Alors, pourquoi blocus = consommation de produits-drogues, quels qu’ils soient ?

Revenons à notre chère publicité. « Tu cherches ton partenaire de blocus ? Cette boisson énergisante est là pour toi », nous dit-elle. Il y a une référence directe au besoin de résister à la fatigue intense, tant physique que mentale, provoquée par la période de blocus. Après tout, quoi de plus normal que d’avoir du mal à gérer l’énorme stress de cette période de quelques semaines qui va décider de l’avenir de son année, et peut-être même des suivantes ? Tout ça en pleine période de fêtes de fin d’année, ces moments propices aux célébrations en famille ou entre amis, ces moments de joie et de relâchement pour beaucoup. Pour les étudiants, ce sont ces moments où il faut réviser intensément pour ne pas se louper pendant les quelques heures d’examens souvent difficiles. Après tout, n’entend-t-on pas souvent dans les couloirs des universités qu’un bon prof, c’est un prof qui a un fort taux d’échec ?

Qui dit échec ou réussite scolaire dit impact sur la vie sociale, dans la vie familiale certainement, mais aussi dans les cercles amicaux avec lesquels on ne partagera peut-être plus les cours l’année prochaine. Qui dit échec ou réussite scolaire dit aussi identité, pourra-t-on exercer le métier que l’on souhaite, sera-t-on assimilé à un.e raté.e ? L’enjeu est donc énorme. Cela implique forcément d’intenses émotions à gérer comme on peut, avec les outils à la disposition de chacun.e. Selon une enquête sur les assuétudes réalisée par l’Observatoire de la vie étudiante de l’ULB[3], 45,3% des étudiant.e.s déclarent avoir déjà consommé des boissons énergisantes « pour améliorer leurs performances intellectuelles ou lutter contre le sommeil ».

Les étudiant.e.s ont donc de nombreux besoins essentiels en jeu pendant le blocus. Avec un réel impact sur les relations sociales et l’identité. Comment gérer ces fortes émotions ? La pression du résultat se matérialise sur une si courte et intensive période. Ce stress est si intense qu’on peut même se demander si les examens ne jugent pas davantage la compétence à gérer ce stress que la compréhension et l’assimilation de la matière du cours. Dès lors, ne serait-ce pas une mesure de bon sens que de réduire drastiquement ce stress en mettant en place une évaluation continue ? Sans doute les examens ne sont-ils qu’un élément de plus de notre société de la performance, laquelle rime avec consommation de produits stimulants. Mais le rôle de l’école ne pourrait-il pas justement être de viser à minimiser l’inégalité des chances de chacun.e face à cette société de la performance ?
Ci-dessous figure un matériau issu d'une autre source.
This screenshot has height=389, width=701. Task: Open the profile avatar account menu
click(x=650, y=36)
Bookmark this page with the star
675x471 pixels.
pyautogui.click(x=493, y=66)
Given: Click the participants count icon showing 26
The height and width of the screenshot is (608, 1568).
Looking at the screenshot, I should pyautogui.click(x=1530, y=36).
Difficile, en tout cas, d’enlever à l’école sa part de responsabilité dans le stress, l’anxiété, la fatigue, l’enjeu social, l’enjeu identitaire et donc dans la production de fortes émotions que doivent gérer les étudiant.e.s pendant le blocus. Le souci de fond semble reposer dans la manière d’évaluer. Sans une méthode d’évaluation qui impliquerait moins de stress, la consommation de produits-drogues pendant le blocus paraît quasiment inévitable. Pour le plus grand bonheur des fabricants de stimulants, qui ont compris la chose bien plus rapidement que notre système éducatif.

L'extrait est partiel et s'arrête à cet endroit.